What is unfolding, Meiners argued, is precisely the scenario that an inadequate understanding of Iran's global proxy architecture makes so difficult to manage. The relationships Tehran has cultivated over four decades, across the Middle East, Latin America, and within the United States, are not passive. They are reorganizing under pressure, and tracking that reorganization requires both a new generation of data fusion and artificial intelligence tools as well as a willingness to mine decades of accumulated intelligence history.

A Proxy Architecture Forty Years in the Making

To understand what Iran can do right now,it is essential to understand the institutional architecture through which it operates. Meiners argues that this dimension of the problem statement can be easily misunderstood.

"Everyone talks about the IRGC, the Iranian Revolutionary Guard Corps, but a lot of folks didn't realize Iran has a regular army," he said. "While the IRGC is also an army, it's a political army that's beholden directly to the Ayatollah." Alongside the IRGC sits the Basij militia, a religiously motivated paramilitary beholden not to the Iranian state but to the regime itself. Meiners compared the dual structure to that of Nazi Germany, where an ideologically driven SS answered directly to Hitler rather than to the regular Wehrmacht.

Within the IRGC sits the Quds Force, whose global mission Meiners described in terms that underscore how long Iran has been at this work.

"This is an arm of the IRGC that is actually quite similar to our Green Berets as far as what they do. They go around the world arming, equipping, and training militia groups for combat in various regions, such as Iraq or Lebanon."

That mission has been ongoing for decades, and the relationships it has built form the connective tissue of a network now actively fighting from Lebanon to Iraq to Yemen. This is why, despite the significant disruption of Iran’s leadership structure, it is important to understand the underlying players and their relationships. It is the key to Iran’s resilience.

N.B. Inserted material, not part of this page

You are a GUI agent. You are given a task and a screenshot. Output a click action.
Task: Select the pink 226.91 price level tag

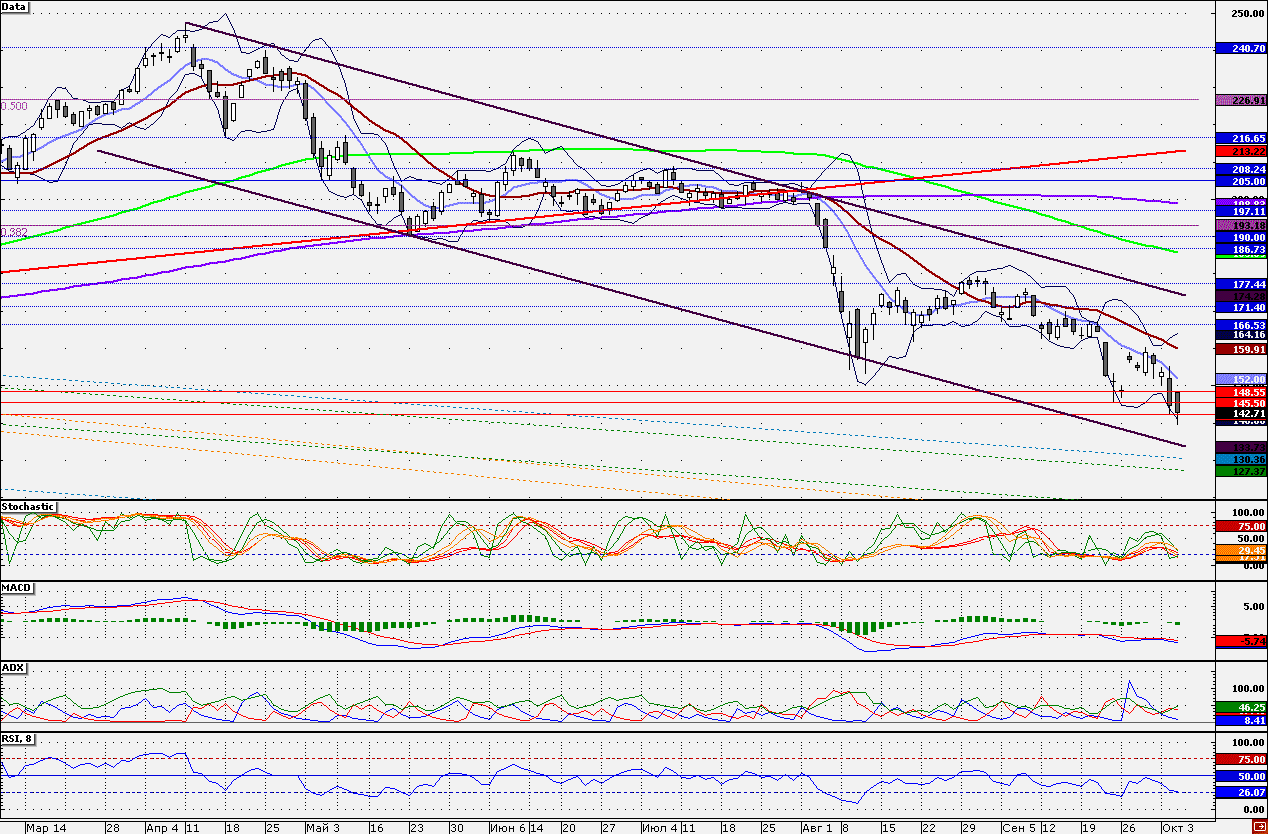(x=1239, y=100)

Indeed, the Atlantic Council cautioned that degrading the authorizing center of a network does not dissolve it. Hezbollah retains an estimated 25,000 missiles, 1,000 drones, and thousands of fighters. Iraqi militias continue attacking U.S. targets. The Houthis remain operational. Decapitation creates disruption. It does not eliminate four decades of relationship-building overnight.

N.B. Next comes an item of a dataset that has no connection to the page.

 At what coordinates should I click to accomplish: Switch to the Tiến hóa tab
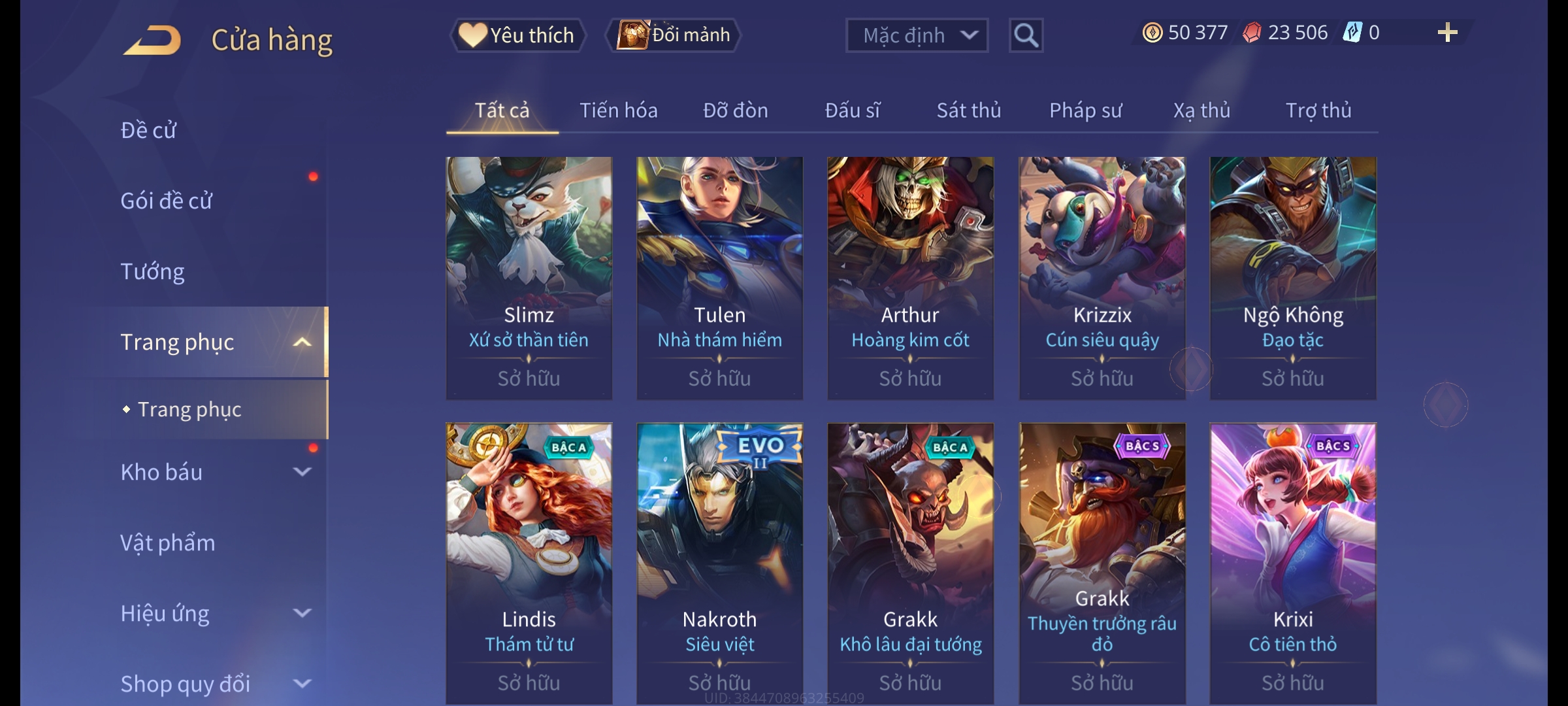coord(618,110)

The Domestic Dimension -- How Proxy Players Reorganized Inside the United States

The reach of these elements extends all the way to the United States. Iranian backed players have spent decades quietly building a financial and logistical infrastructure inside the country, and that network has arguably received less analytical attention than its military operations abroad. That oversight now carries serious consequences.

"They have cells that mainly operate in order to gather resources and money for the IRGC," he said. "They operate smuggling rings, they do fraud, they do money laundering." It is not primarily a violent network. It is a financial and logistical one, designed to fund operations while maintaining the capacity to activate for other purposes when circumstances warrant.

The historical record of that activity is concrete. In the late 1990s and early 2000s, a Hezbollah-linked network in North Carolina purchased untaxed cigarettes and transported them to Michigan, exploiting state tax differentials to generate substantial revenue for the IRGC. The scheme was a window into a broader pattern that has been documented across multiple states and has funded terrorist activities for years.

"That network in this hemisphere is actually quite robust," Meiners said.

Since the start of Operation Epic Fury, that network has moved from a background concern to an active area of focus. U.S. law enforcement is investigating a series of domestic incidents as potential acts of terrorism. An attack at a synagogue in a Detroit suburb has been labeled an act of targeted violence. Two other incidents, including an attempted attack on protesters outside the New York City mayor's mansion and an attack that killed a student at Old Dominion University in Virginia, are under FBI investigation as acts of terrorism.